Patient & Family Engagement
The inclusion of a patient’s family and/or support persons (friends, religious leaders, private mental health clinician etc.) in a patient’s care planning while in hospital is vital to providing complete care for the patient.
We have identified the involvement of family and other supports as a key factor in promoting optimal patient outcomes, and propose to:
- Create a conceptual model of family and support engagement in acute psychiatric settings
- Create tools to help clinicians better assess and map out a patient’s family and support system e.g. genograms
- Provide identified family and supports with psychoeducation about ways to best support a patient during an acute psychiatric crisis
- Develop metrics for quantifying the impact of family and support on patient outcomes, to contribute to the existing body of research.
Metrics
Topic
For organizations using a Safety Event Classification system, the following metric specifications apply. If not, consider adapting this model as a template. Serious Safety Event (SSE) Rate Rate of Serious Safety Events per 10,000 adjusted patient days (Throop & Stockmeier).

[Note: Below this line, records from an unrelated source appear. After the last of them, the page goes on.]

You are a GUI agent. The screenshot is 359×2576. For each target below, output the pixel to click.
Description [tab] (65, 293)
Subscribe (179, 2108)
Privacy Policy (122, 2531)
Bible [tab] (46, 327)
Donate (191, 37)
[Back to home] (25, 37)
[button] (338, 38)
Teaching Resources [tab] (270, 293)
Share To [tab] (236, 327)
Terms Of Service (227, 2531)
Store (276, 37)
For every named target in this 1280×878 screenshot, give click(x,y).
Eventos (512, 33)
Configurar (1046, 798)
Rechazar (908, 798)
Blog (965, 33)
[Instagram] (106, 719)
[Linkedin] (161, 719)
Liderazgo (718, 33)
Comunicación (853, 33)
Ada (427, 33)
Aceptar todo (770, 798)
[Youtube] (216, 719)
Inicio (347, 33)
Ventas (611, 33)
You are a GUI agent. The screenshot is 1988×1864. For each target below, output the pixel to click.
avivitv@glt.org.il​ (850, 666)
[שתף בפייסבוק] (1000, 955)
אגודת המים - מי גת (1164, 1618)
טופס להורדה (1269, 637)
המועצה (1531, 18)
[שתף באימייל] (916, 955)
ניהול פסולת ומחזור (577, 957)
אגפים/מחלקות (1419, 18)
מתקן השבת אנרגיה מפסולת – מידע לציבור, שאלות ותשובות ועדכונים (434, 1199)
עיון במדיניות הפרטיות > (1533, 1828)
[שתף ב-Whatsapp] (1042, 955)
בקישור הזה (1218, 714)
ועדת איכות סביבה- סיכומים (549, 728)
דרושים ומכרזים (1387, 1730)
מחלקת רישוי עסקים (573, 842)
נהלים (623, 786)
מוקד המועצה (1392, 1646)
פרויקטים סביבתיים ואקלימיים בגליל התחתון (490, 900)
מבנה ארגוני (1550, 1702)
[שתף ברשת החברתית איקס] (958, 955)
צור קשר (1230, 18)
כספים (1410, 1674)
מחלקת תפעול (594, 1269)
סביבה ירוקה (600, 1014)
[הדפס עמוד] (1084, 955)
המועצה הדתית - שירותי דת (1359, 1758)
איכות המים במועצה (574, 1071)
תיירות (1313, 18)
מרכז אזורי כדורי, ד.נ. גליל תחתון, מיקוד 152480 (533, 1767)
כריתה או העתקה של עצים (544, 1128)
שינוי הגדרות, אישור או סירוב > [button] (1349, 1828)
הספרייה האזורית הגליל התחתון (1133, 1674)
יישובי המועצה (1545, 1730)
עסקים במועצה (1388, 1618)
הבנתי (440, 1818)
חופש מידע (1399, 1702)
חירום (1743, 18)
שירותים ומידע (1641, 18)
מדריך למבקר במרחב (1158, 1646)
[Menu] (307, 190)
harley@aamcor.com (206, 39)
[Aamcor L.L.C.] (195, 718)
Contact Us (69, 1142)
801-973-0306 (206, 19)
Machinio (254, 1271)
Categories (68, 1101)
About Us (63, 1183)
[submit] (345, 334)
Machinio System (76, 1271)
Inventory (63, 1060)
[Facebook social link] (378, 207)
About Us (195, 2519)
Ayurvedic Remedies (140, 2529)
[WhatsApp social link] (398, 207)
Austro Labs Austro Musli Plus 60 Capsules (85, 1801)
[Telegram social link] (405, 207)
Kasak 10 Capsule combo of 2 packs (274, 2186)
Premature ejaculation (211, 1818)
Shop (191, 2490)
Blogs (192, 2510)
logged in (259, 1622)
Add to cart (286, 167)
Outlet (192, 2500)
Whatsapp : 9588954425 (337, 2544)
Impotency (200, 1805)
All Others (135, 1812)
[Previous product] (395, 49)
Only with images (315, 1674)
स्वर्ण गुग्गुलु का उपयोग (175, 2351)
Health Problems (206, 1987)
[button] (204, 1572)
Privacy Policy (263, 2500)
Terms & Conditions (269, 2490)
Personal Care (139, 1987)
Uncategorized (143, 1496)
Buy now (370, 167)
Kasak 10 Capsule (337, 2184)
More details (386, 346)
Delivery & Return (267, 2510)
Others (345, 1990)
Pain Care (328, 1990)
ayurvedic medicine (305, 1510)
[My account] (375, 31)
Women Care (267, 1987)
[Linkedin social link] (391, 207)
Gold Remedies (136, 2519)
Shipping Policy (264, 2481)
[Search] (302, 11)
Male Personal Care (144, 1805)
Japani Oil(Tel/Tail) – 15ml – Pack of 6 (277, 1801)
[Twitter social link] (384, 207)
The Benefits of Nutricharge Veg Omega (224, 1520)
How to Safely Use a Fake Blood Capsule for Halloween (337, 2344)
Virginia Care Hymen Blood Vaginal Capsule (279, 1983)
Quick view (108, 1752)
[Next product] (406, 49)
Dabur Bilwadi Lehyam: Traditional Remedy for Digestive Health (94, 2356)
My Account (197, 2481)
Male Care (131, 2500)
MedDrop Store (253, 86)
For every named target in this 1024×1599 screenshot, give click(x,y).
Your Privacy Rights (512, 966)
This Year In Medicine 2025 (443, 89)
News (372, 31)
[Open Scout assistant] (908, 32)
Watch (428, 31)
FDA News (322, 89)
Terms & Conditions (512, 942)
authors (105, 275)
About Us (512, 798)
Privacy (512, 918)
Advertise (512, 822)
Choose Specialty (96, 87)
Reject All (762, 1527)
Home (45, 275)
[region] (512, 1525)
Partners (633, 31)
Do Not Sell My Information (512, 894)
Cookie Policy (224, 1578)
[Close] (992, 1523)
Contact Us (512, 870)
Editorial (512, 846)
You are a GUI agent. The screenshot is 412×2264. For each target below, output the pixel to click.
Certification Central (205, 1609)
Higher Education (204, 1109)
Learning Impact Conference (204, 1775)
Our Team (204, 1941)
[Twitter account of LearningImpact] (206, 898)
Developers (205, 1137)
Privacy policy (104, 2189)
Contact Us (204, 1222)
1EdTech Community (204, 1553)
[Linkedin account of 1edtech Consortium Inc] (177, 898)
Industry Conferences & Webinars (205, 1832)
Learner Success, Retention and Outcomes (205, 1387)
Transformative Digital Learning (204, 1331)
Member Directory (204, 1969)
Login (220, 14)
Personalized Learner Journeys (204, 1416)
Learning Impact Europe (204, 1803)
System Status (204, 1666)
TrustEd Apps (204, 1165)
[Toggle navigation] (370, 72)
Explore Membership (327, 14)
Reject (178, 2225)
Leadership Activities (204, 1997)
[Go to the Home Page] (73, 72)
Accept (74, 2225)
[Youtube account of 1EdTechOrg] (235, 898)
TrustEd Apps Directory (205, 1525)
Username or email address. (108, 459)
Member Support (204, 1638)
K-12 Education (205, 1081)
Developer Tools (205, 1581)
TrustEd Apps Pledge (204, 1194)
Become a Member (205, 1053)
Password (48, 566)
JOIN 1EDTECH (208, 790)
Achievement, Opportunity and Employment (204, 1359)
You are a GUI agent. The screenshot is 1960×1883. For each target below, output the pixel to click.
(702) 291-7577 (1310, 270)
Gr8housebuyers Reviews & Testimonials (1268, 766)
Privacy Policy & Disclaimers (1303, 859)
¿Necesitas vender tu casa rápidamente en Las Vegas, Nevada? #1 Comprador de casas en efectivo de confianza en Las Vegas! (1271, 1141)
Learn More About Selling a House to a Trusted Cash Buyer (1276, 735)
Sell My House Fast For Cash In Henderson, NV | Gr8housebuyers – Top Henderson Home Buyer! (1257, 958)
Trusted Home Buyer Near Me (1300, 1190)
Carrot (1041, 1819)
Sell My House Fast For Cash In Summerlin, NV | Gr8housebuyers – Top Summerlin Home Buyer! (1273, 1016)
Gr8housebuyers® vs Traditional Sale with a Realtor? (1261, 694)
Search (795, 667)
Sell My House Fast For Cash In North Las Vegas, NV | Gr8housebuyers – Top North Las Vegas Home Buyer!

A SSE results in harm that ranges from moderate to severe patient harm or death.
Outcome Measure Formula
Numerator: Number of patients with a Serious Safety EventDenominator: Total number of adjusted patient days* Rate is typically displayed as Events/10000 Adjusted Patient Days
Metric Recommendations
Direct Impact: All Patients
Lives Spared Harm: Lives = (SSE Rate baseline - SSE Rate measurement) X Adjusted Patient Days baseline
Notes: Adjusted patient days uses inpatient revenue and total patient days to calculate a “patient day” for inpatient and outpatient settings that accounts for outpatient workload.